Pursuant to (i) an Asset Purchase Agreement dated December 1, 1997, by
and among NuCo2 Inc., a Florida corporation (the "Registrant"), Miller Carbonic
Systems Company, Inc., an Illinois corporation ("MCSC"), Miller Carbonic, Inc.,
an Illinois corporation ("MC") and James G. Rosenbaum ("Rosenbaum"), (ii) an
Asset Purchase Agreement dated December 1, 1997, by and among the Registrant,
Carbonic National System's Inc., an Illinois corporation ("CNS") and Orland F.
McCarthy, Jr. ("O.F. McCarthy"), Vikki J. McCarthy ("V.J. McCarthy") and
Rosenbaum and (iii) an Asset Purchase Agreement dated December 1, 1997, by and
among Carbonic Gas Service, Inc., an Illinois corporation ("CGS") and O.F.

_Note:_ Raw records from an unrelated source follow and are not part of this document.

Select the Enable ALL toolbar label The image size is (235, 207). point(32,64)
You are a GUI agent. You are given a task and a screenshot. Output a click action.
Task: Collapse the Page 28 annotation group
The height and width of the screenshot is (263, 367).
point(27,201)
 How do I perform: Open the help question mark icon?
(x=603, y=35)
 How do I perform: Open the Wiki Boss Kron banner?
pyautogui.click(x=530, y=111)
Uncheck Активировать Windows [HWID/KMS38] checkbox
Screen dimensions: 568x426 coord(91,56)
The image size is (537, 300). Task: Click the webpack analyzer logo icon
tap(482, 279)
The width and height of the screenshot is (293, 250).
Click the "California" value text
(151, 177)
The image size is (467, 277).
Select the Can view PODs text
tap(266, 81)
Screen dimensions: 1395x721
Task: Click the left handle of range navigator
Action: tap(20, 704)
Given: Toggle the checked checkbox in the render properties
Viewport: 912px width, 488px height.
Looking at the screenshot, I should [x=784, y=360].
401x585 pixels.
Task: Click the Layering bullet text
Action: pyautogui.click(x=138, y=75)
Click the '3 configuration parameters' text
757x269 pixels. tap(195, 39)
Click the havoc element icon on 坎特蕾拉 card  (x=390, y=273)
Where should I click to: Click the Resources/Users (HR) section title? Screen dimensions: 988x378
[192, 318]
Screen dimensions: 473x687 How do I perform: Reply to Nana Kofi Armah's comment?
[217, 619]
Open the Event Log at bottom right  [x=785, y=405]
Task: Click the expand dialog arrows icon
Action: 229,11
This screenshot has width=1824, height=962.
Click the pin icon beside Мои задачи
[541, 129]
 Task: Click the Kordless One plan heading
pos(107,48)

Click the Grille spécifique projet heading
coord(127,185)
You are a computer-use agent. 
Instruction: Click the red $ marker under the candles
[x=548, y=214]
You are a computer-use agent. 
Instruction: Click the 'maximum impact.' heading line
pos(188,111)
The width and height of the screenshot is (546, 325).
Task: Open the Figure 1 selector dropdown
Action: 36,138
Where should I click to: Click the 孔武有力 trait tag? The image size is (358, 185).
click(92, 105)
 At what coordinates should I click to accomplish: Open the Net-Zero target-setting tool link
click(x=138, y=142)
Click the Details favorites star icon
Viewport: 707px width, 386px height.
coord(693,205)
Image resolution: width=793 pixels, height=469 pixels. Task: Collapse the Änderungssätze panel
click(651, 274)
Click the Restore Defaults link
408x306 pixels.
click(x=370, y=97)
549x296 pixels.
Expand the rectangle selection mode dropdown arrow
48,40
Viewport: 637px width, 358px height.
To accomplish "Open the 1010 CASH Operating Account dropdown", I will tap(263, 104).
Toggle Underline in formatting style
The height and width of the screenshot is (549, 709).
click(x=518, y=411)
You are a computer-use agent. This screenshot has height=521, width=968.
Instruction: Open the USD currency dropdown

McCarthy and V.J. McCarthy, on December 1, 1997, the Registrant acquired the
carbon dioxide assets and related customer accounts of MCSC, MC, CNS and CGS for
an aggregate purchase price of $11,500,000. To fund the acquisitions, the
Registrant borrowed $6,500,000 pursuant to its revolving credit facility with
SunTrust Bank, South Florida, National Association and paid the balance of the
purchase price from available cash on hand. The consideration paid was
determined by negotiations among the parties and was based on the value of the
businesses acquired on an ongoing basis. The Registrant intends to continue to
use the assets acquired for the same purposes as used by MCSC, MC, CNS and CGS.
ITEM 7. FINANCIAL STATEMENTS, PRO FORMA FINANCIAL INFORMATION AND
EXHIBITS.
(a) Financial Statements of Businesses Acquired.
It is impracticable to provide the required financial statements at
this time. The required financial statements will be filed as an amendment to
this Form 8-K as soon as they become available, but in no event later than
February 16, 1998.
(b) Pro Forma Financial Information.
It is impracticable to provide the required pro forma financial
information at this time. The required pro forma financial information will be
filed as an amendment to this Form 8- K as soon as it becomes available, but in
no event later than February 16, 1998.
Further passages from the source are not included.